과제
"Click the View Summary button"이 들어 있는 줄부터 기록의 마지막 줄까지, 양 끝 줄을 모두 포함하여 빈 줄을 빼고 번호 목록으로 정리하세요. 그림은 답에 넣지 마세요.

═══

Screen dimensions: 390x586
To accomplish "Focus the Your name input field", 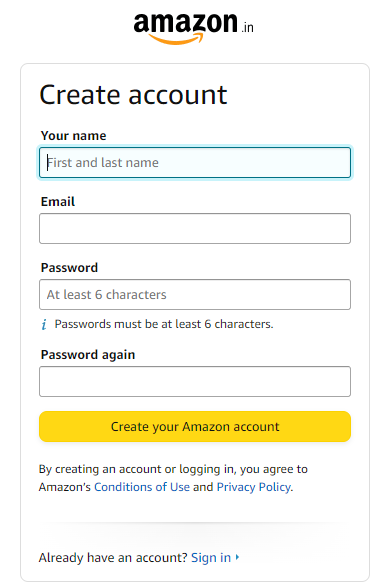I will (x=195, y=163).
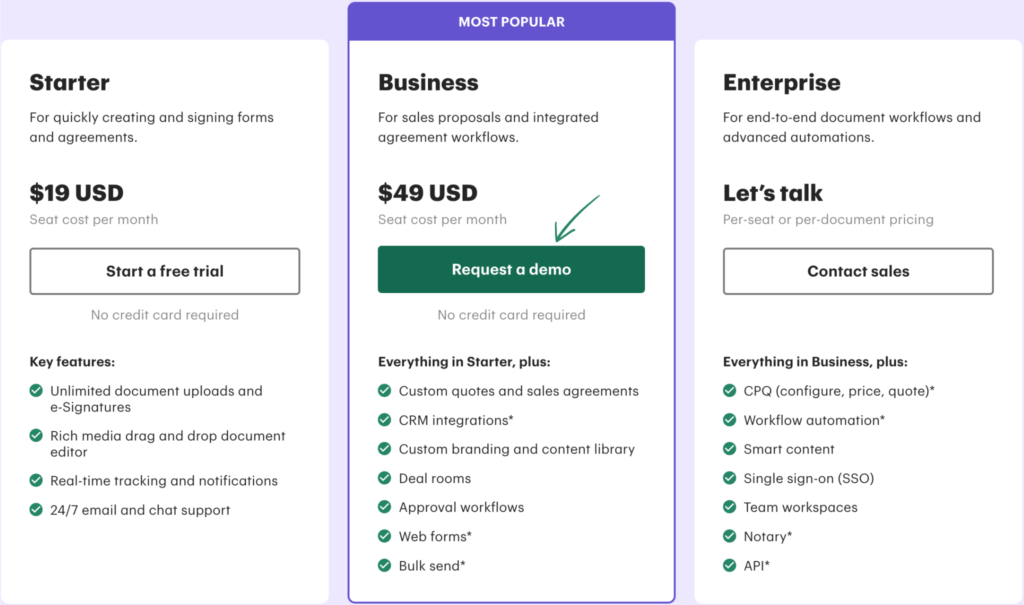Click the checkmark icon beside Workflow automation
Image resolution: width=1024 pixels, height=605 pixels.
point(729,420)
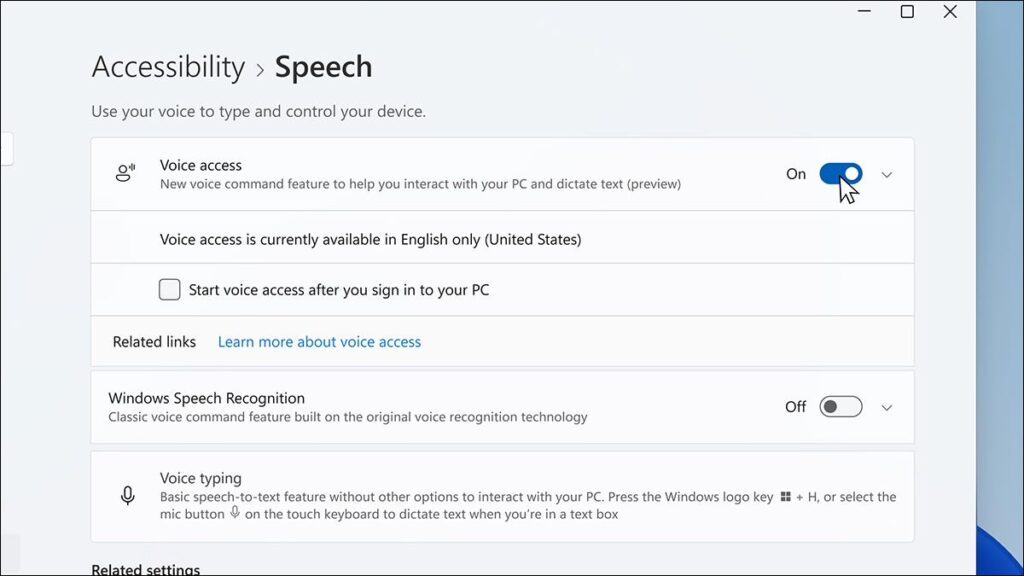This screenshot has width=1024, height=576.
Task: Click the breadcrumb arrow between Accessibility and Speech
Action: tap(260, 70)
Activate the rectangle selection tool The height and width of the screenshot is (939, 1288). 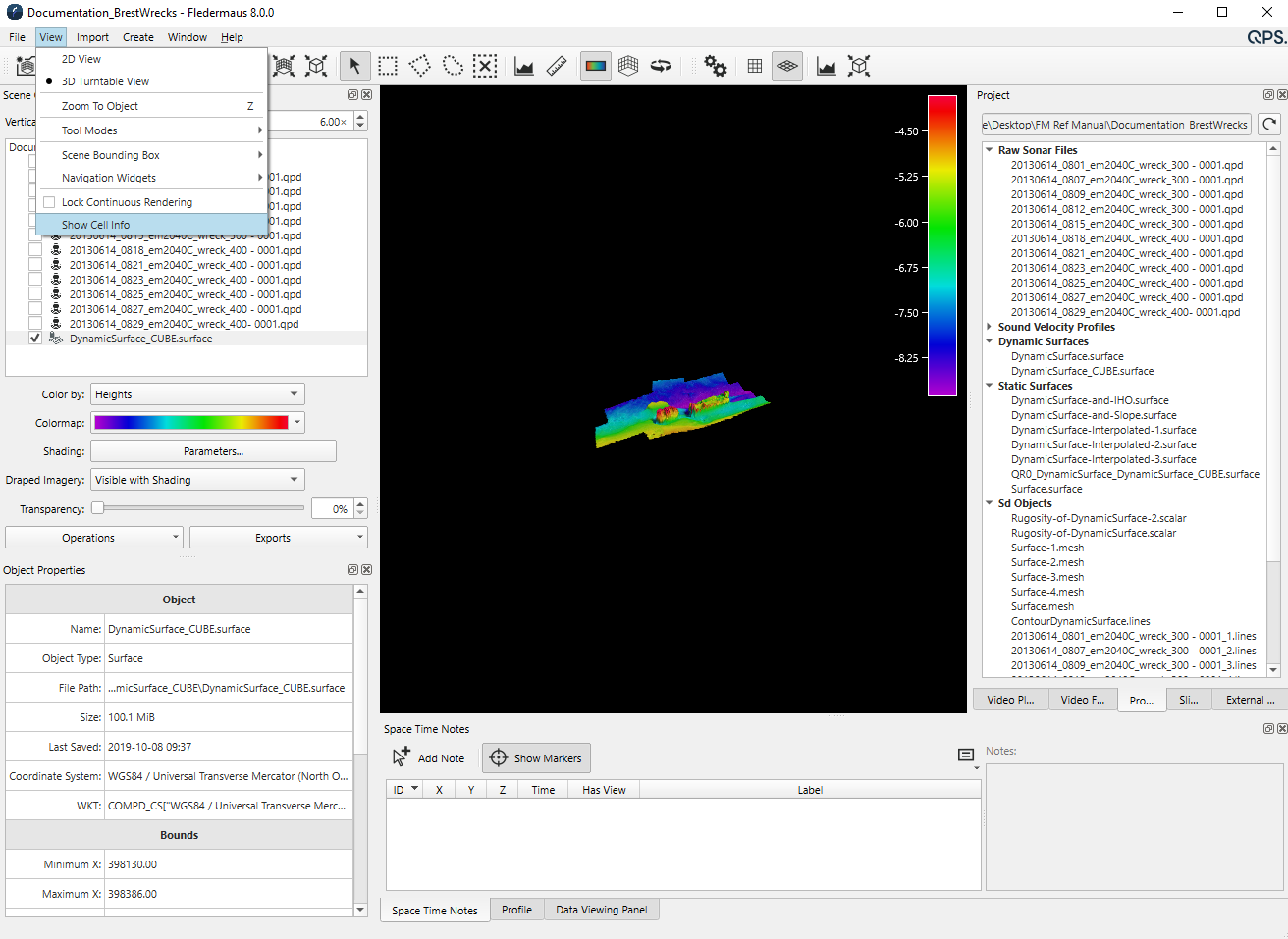tap(388, 66)

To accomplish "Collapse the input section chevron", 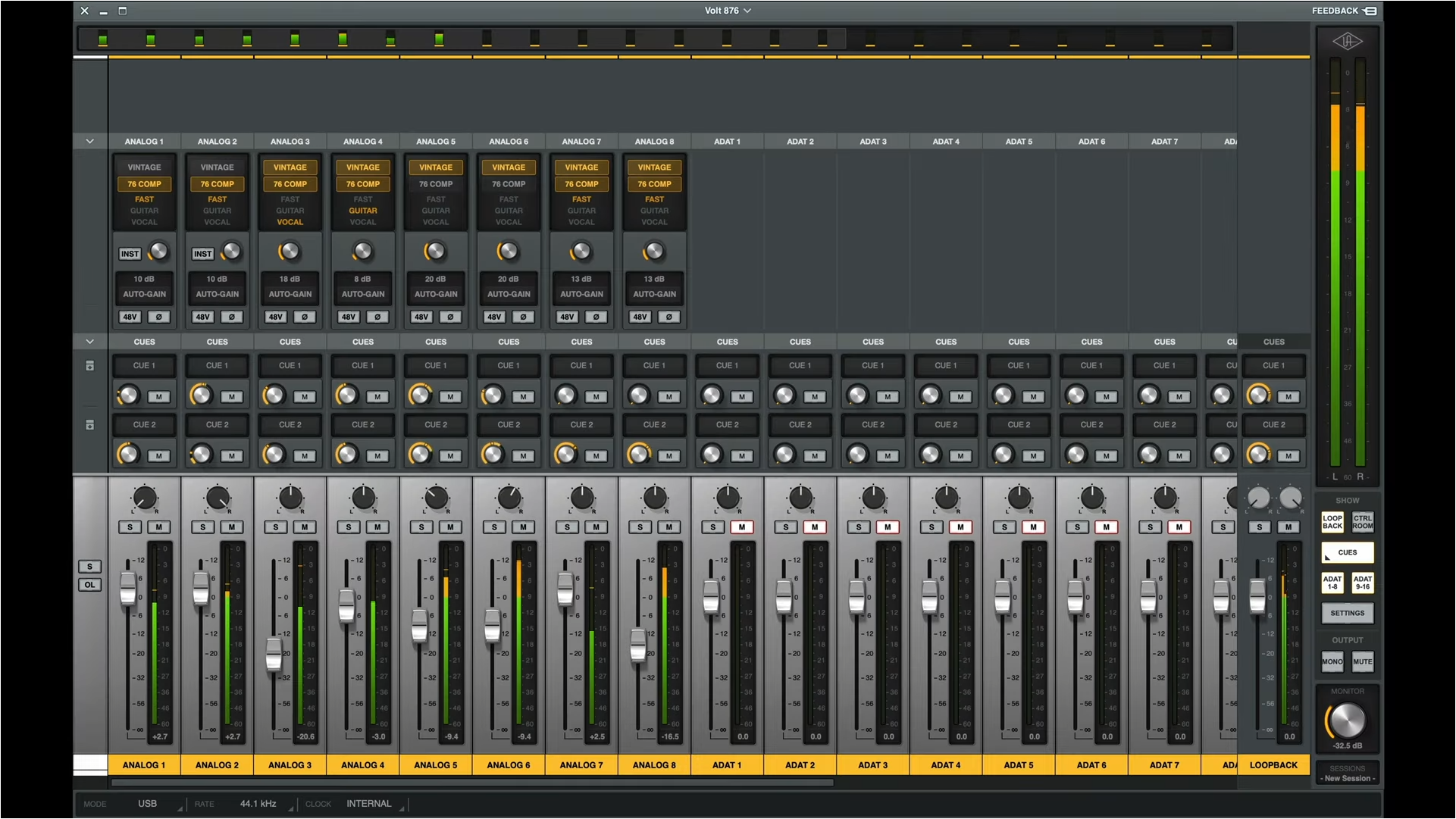I will pos(89,142).
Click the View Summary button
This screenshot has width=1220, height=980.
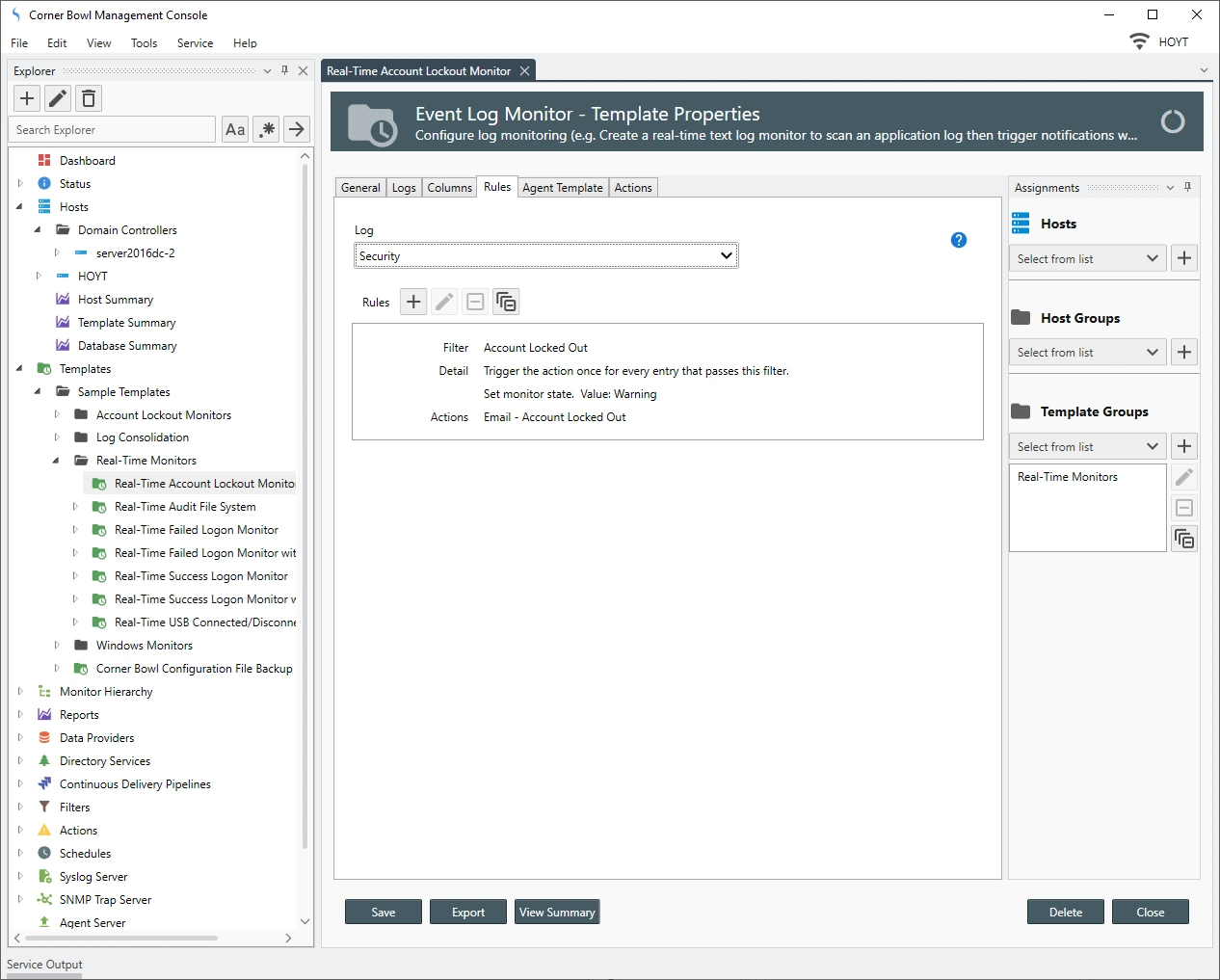[x=557, y=913]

═══

완성 답안
1. Click the View Summary button
2. This screenshot has width=1220, height=980.
3. [x=557, y=913]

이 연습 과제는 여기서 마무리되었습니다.